Is the rate of wages dependent most on the efficiency of labor, the efficiency of machinery (capital), or what is termed the protection of industry by statute?

In a manufacturing industry, is it true that the operatives who receive the highest wages produce goods at the lowest cost?

Is poverty more prevalent at present in the United States than fifty or a hundred years ago?

The same question as to England, France, Germany and other countries of high civilization.

Has the application of labor-saving machinery to the useful arts ever permanently impoverished a nation or any portion of its people? Are co-operation and industrial arbitration cures for strikes and lockouts?

Is the American mechanic too well off to organize co-operative industries?

Would capitalists be benefited by distributing a portion of their profits among their employees?

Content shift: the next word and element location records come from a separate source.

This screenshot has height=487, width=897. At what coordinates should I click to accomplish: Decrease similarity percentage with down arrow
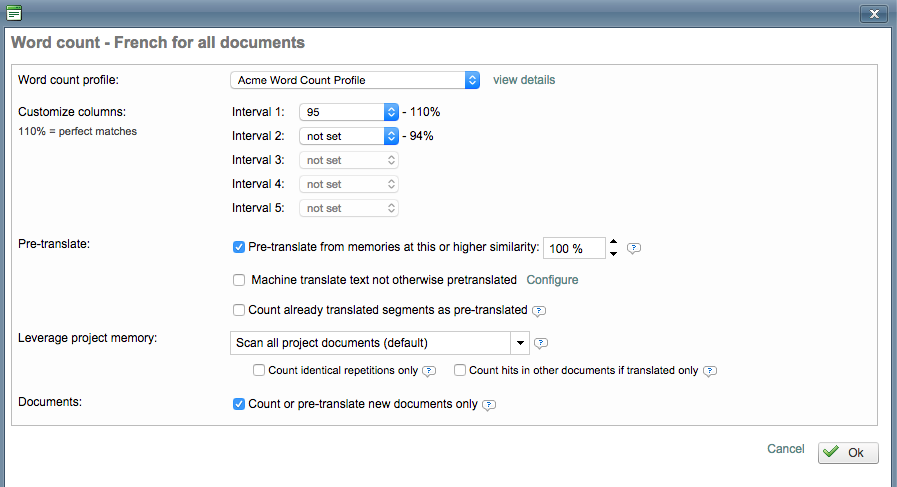pyautogui.click(x=613, y=254)
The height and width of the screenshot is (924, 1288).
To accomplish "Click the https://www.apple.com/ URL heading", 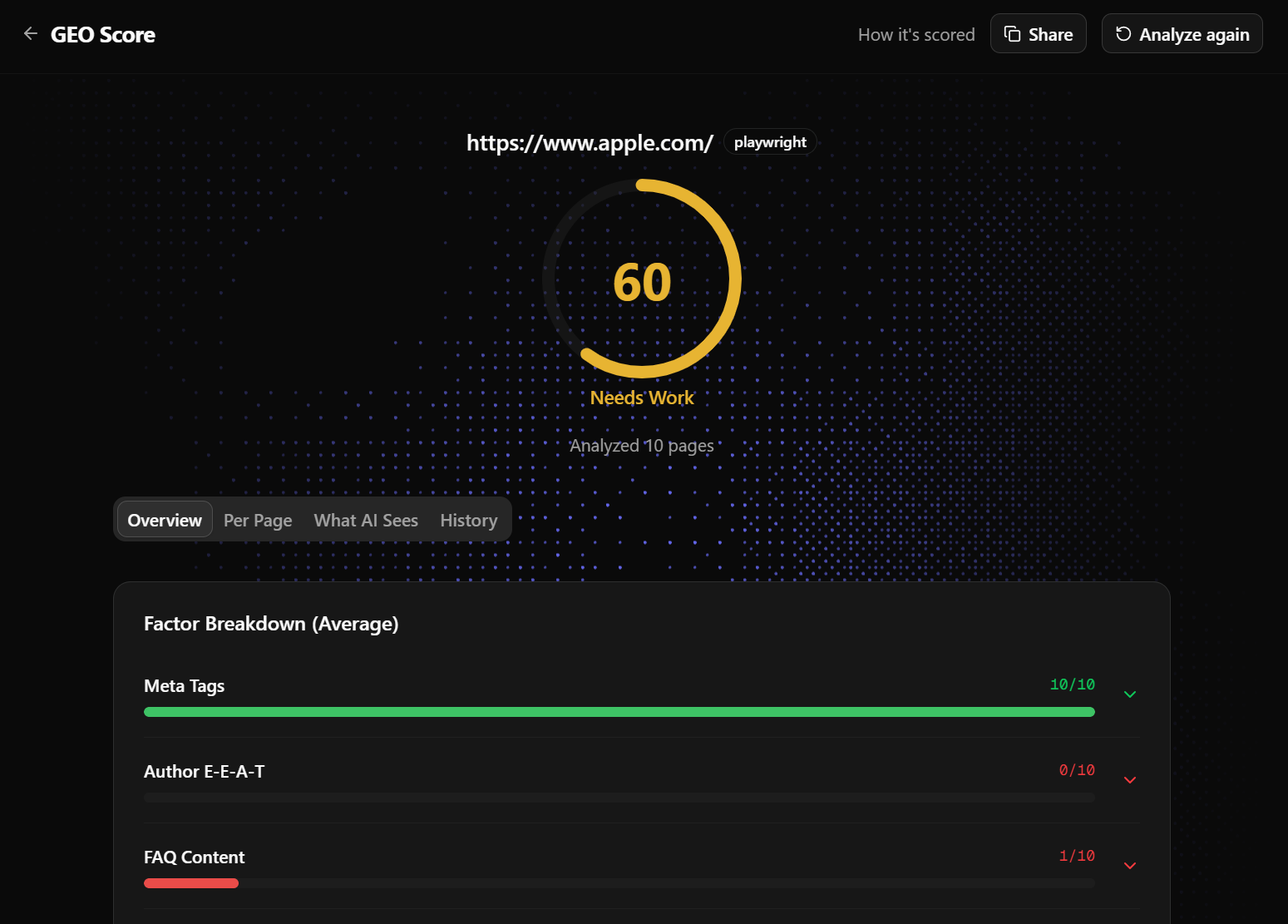I will [590, 143].
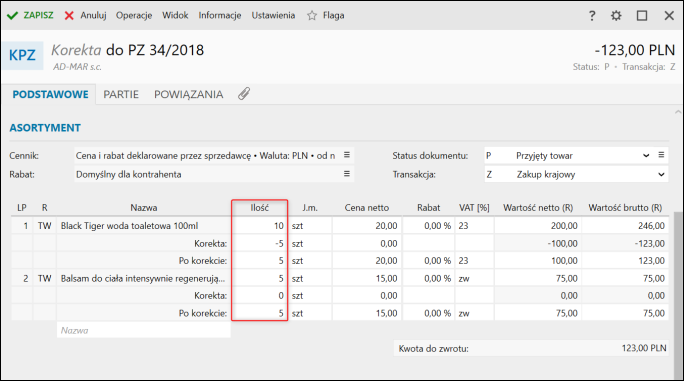Viewport: 684px width, 381px height.
Task: Switch to the PARTIE tab
Action: point(121,94)
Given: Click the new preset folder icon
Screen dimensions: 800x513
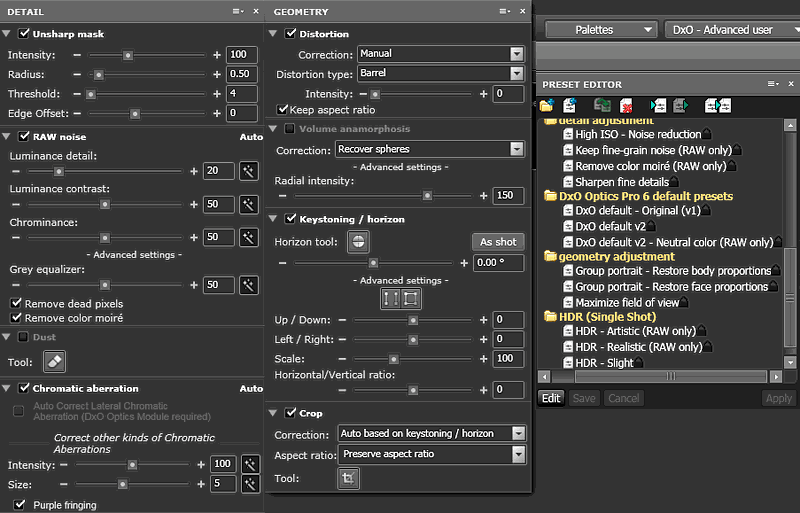Looking at the screenshot, I should coord(547,105).
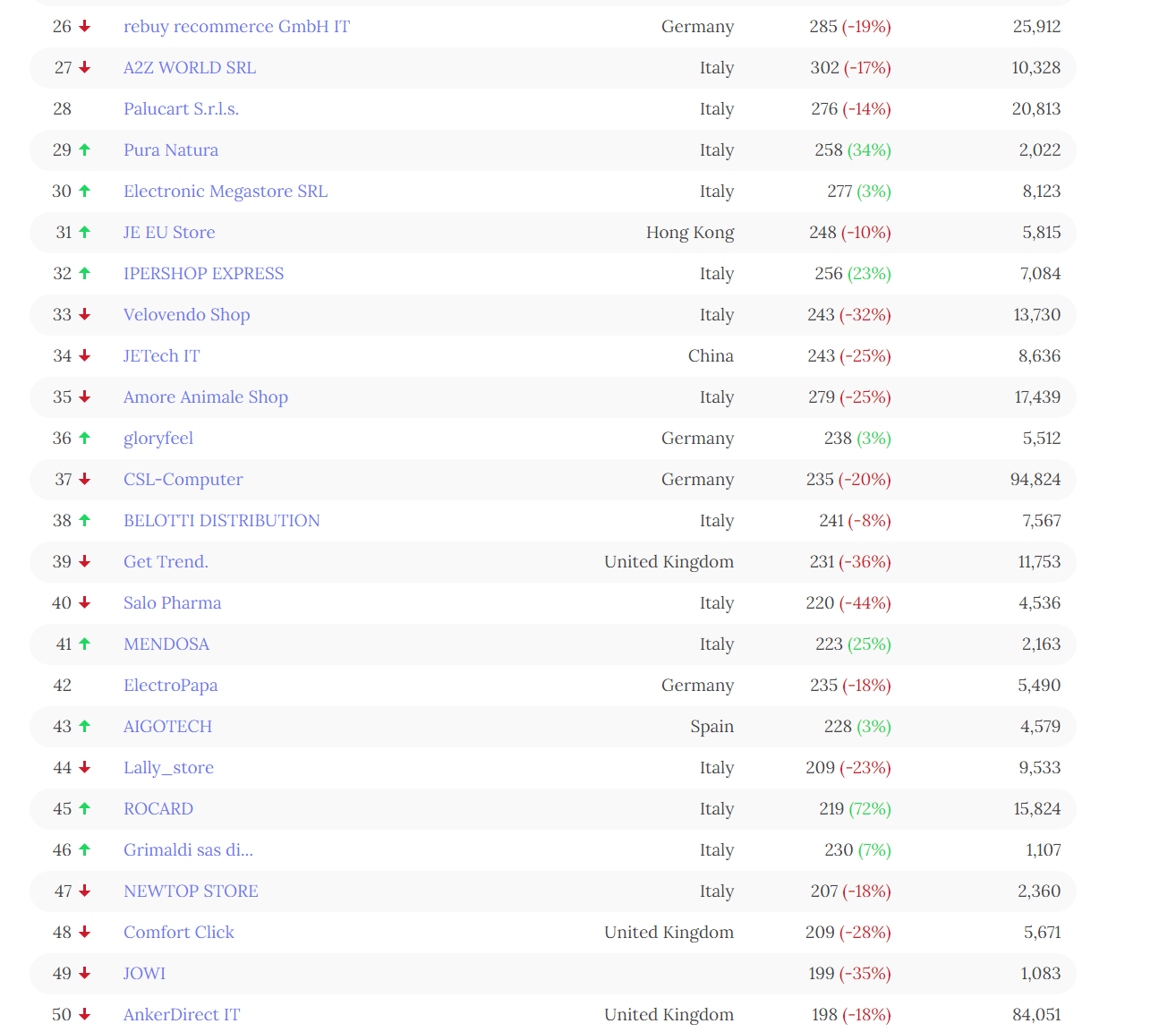Click the JE EU Store link

coord(169,232)
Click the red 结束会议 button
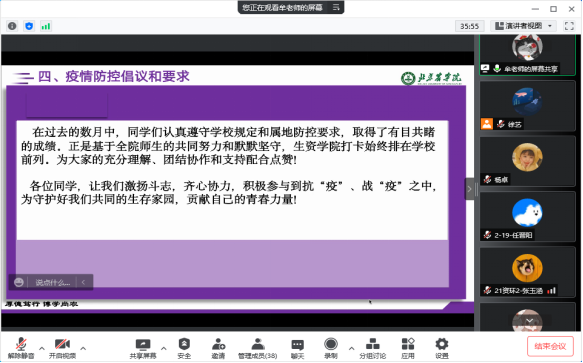Screen dimensions: 583x363 tap(550, 347)
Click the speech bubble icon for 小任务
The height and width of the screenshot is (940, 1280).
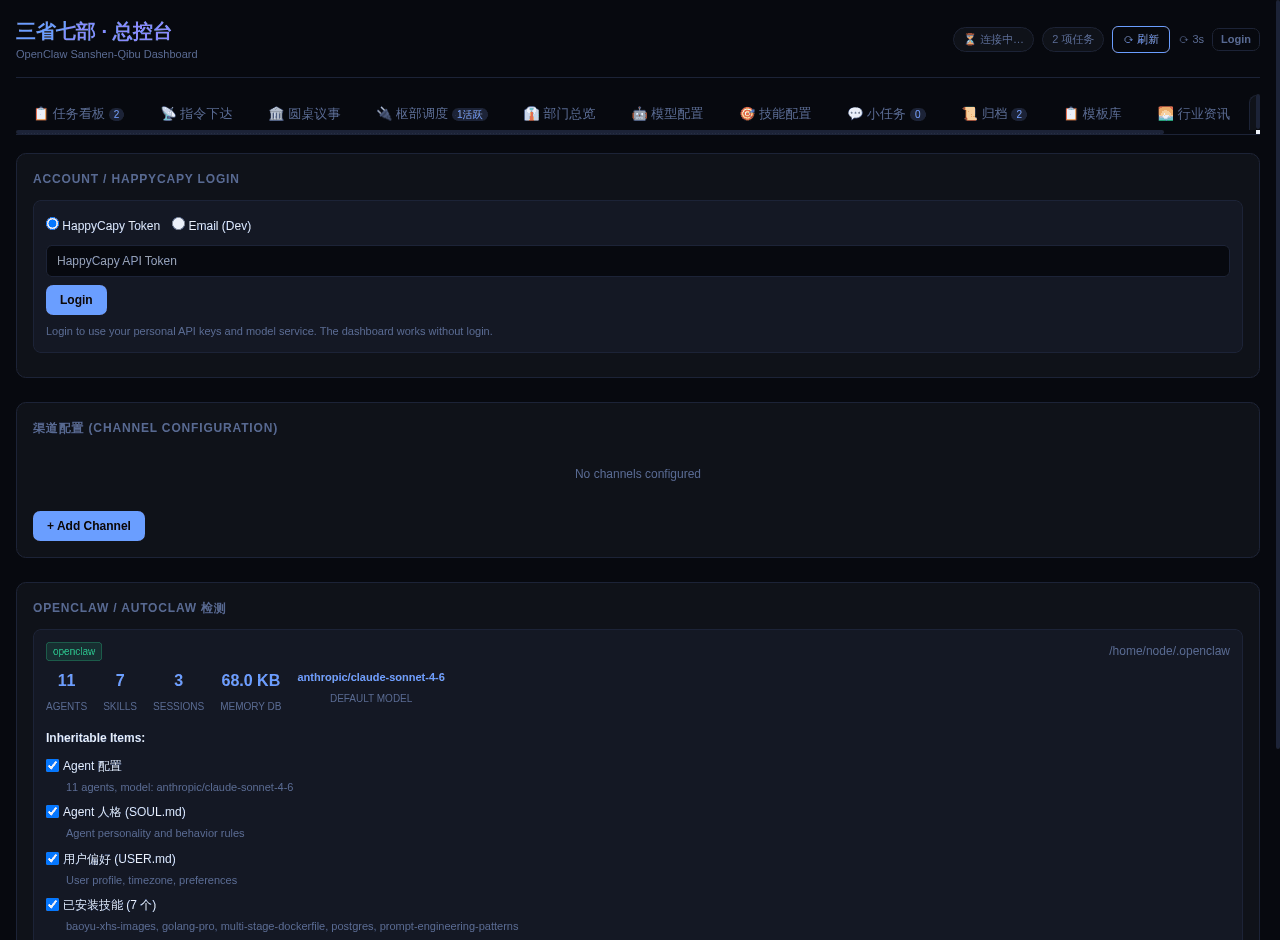tap(855, 114)
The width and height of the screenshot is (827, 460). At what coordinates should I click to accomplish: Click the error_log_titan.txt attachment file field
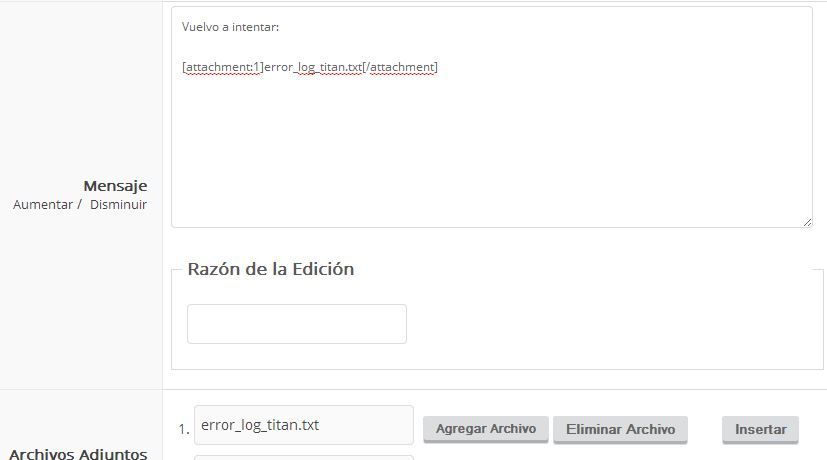coord(304,425)
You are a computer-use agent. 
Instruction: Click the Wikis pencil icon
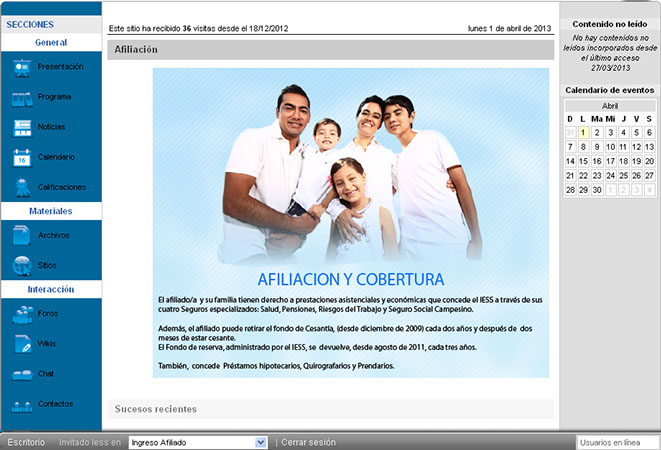coord(22,344)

What elements concur to yield the maximum of wages to labor? The maximum of profit to capital?

Has the accumulation of wealth and the increased power of production in recent years tended to diminish poverty?

Is there any better method than the wages system for the remuneration of labor?

It being assumed that an individual has a right to withhold his custom from a business house, on what ground can it be considered wrong for a number of individuals so minded to organize a boycott? Is it ever right for a majority of workmen to coerce a minority of their fellows into joining them in a strike?

Is it right for railway engineers, or others similarly circumstanced, to strike at a time and in places imperiling life and property?

Have State boards of arbitration proved useful? If not, should they be reformed or abolished?

Would an eight-hour day, if legally established, improve the real wages of labor? Could it be enforced?

What is the reason why, for the same work, women are paid less than men? Is their work, in fact, as a rule, equally efficient? Are the interests of labor distinct from those of the community so as to warrant the existence of a labor party?

In certain trades apprentices are limited in number by the trades-unions. Is this right?

It is held that certain trades-unions have caused the wages of their members to be increased. Granting this, would the general organization of employees into unions increase wages?